Problem 9

Question

Snacks. In a sample of 25 bags of potato chips, 2 were found to be underweight. Complete the following proportion that could be used to find the number of underweight bags that would be expected in a shipment of \(1,000\) bags of potato chips.

Step-by-Step Solution

Verified
Answer
Expected 80 underweight bags in 1,000 bags.
1Step 1: Define the Known Proportion
We know from the problem that in a sample of 25 bags, 2 were found to be underweight. This gives us a proportion of underweight bags: \( \frac{2}{25} \).
2Step 2: Set Up the Proportion Equation
We want to find the number of underweight bags in a shipment of 1,000 bags, represented as \( x \). The proportion of underweight bags should remain the same, so we set up the equation: \( \frac{2}{25} = \frac{x}{1000} \).
3Step 3: Solve the Proportion Equation for x
Cross-multiply to solve for \( x \): \( 2 \times 1000 = 25 \times x \).

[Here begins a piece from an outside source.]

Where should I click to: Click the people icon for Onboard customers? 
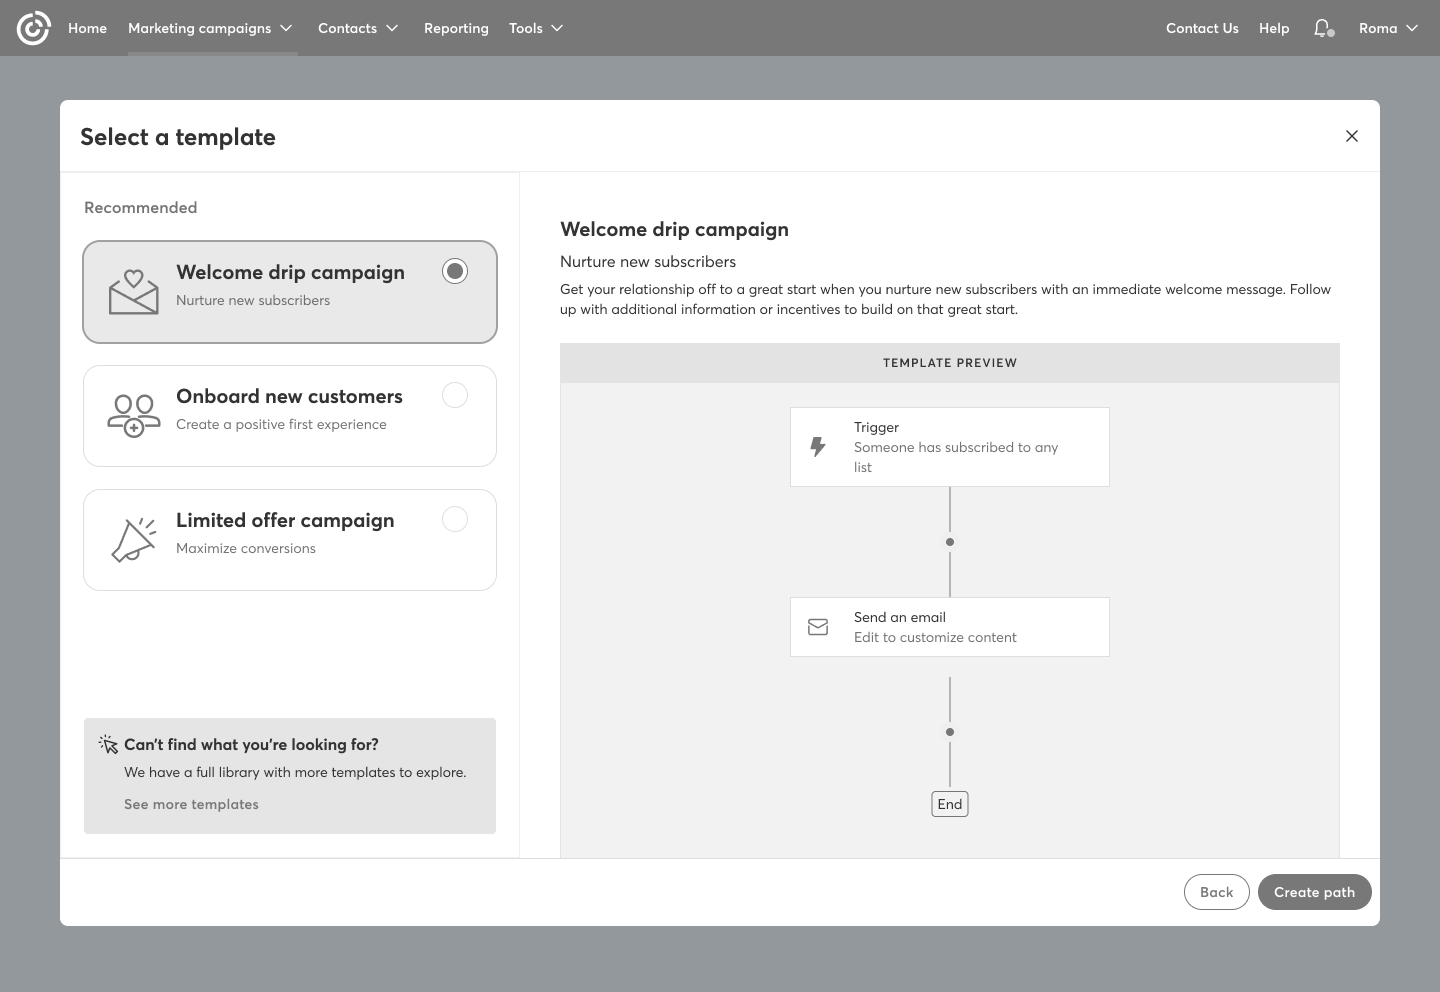tap(134, 416)

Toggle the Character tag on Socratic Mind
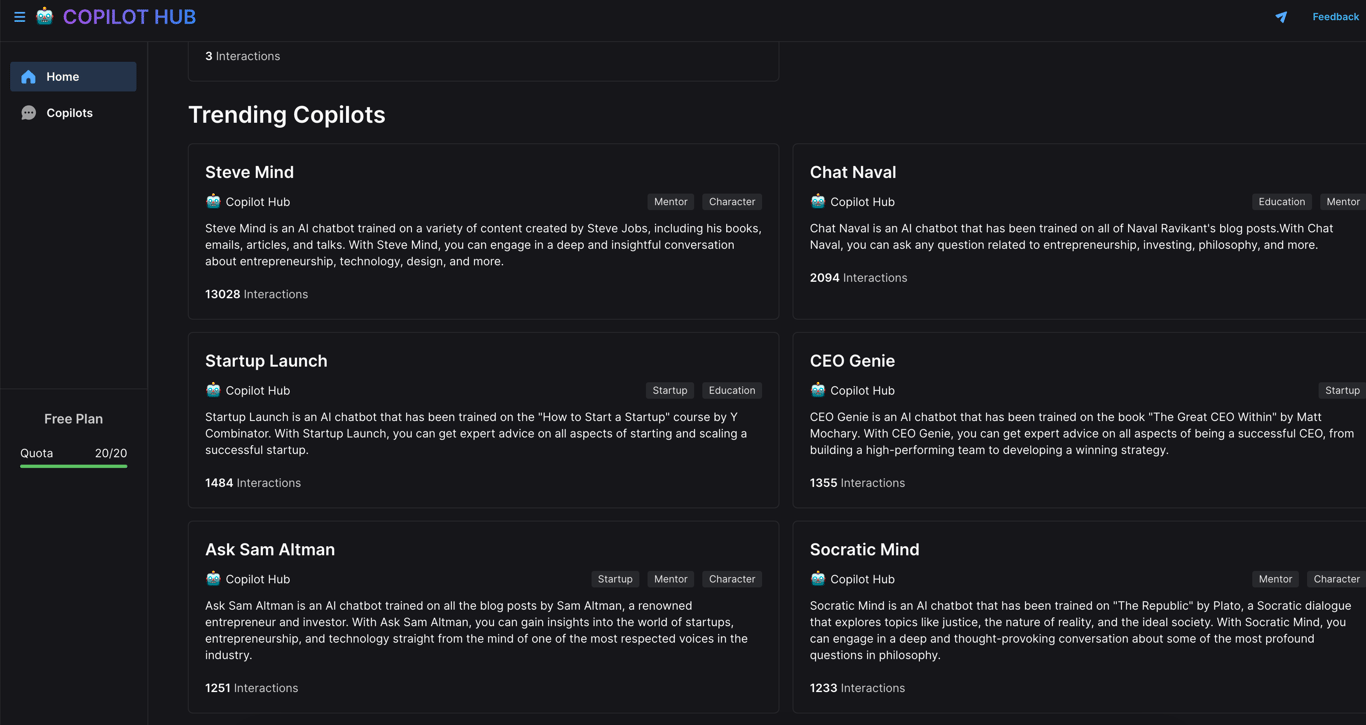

This simplifies to \( 2000 = 25x \).
4Step 4: Isolate x
Divide both sides of the equation by 25 to solve for \( x \): \( x = \frac{2000}{25} = 80 \).

Key Concepts

Solving Proportion EquationsCross-MultiplicationRatio and Proportion Concepts
Solving Proportion Equations
Solving proportion equations involves finding an unknown value within a given ratio. Often, these equations appear when you need to predict an outcome from a smaller sample, based on known proportions. To solve a proportion equation, you essentially equate two ratios. In mathematical terms, a ratio is usually represented as a fraction. For instance, in the potato chips problem, you start by recognizing the known proportion:
  • Sample of 25 bags, with 2 found underweight, gives the ratio: \( \frac{2}{25} \).
  • The task is to apply this ratio to a larger group of 1,000 bags, represented by the equation \( \frac{x}{1000} \).
By solving the equation \( \frac{2}{25} = \frac{x}{1000} \), you're effectively scaling up the known small sample to predict the outcome for the larger shipment. This method ensures consistency and accuracy when extrapolating data, making proportion equations an invaluable tool in real-world scenarios.
Cross-Multiplication
Cross-multiplication is an essential technique for solving equations that involve proportions. It allows you to easily manipulate the equation to isolate the unknown variable. When dealing with a proportion like \( \frac{a}{b} = \frac{c}{d} \), cross-multiplication involves multiplying the numerator of one fraction by the denominator of the other:
  • First, multiply \( a \) by \( d \).
  • Multiply \( b \) by \( c \).
The cross-products are then set equal to each other, as shown in the equation: \[a \times d = b \times c\]This approach simplifies the problem to a linear equation. For the original problem, cross-multiplying the proportions \( \frac{2}{25} = \frac{x}{1000} \) leads to:
  • Calculating \( 2 \times 1000 = 2000 \).
  • Calculating \( 25 \times x \).
Which results in the new equation: \( 2000 = 25x \).This is a straightforward way to move closer to solving for \( x \), which represents the anticipated number of underweight bags.
Ratio and Proportion Concepts
Understanding ratio and proportion concepts is key to making sense of how quantities relate to each other in a consistent manner. A ratio compares two quantities, revealing their relative sizes. For example, the ratio \( \frac{2}{25} \) in the potato chips context tells us how many bags are underweight in our sample. Proportion, on the other hand, involves two equal ratios and is used to solve for unknown variables.Key points to remember about these concepts include:
  • A ratio expresses a part-to-part or part-to-whole relationship, using a fraction.
  • Proportion indicates that two ratios are equivalent.
  • By setting up a proportion, you can solve problems where you scale a known quantity to a larger unknown quantity.
These concepts form the basis of many real-world and mathematical problems, where you're often required to maintain consistency across different scales. Proper understanding aids in accurate predictions, such as determining the expected number of underweight bags in larger samples based on observed data in smaller samples. This ensures decisions are data-driven and reliable.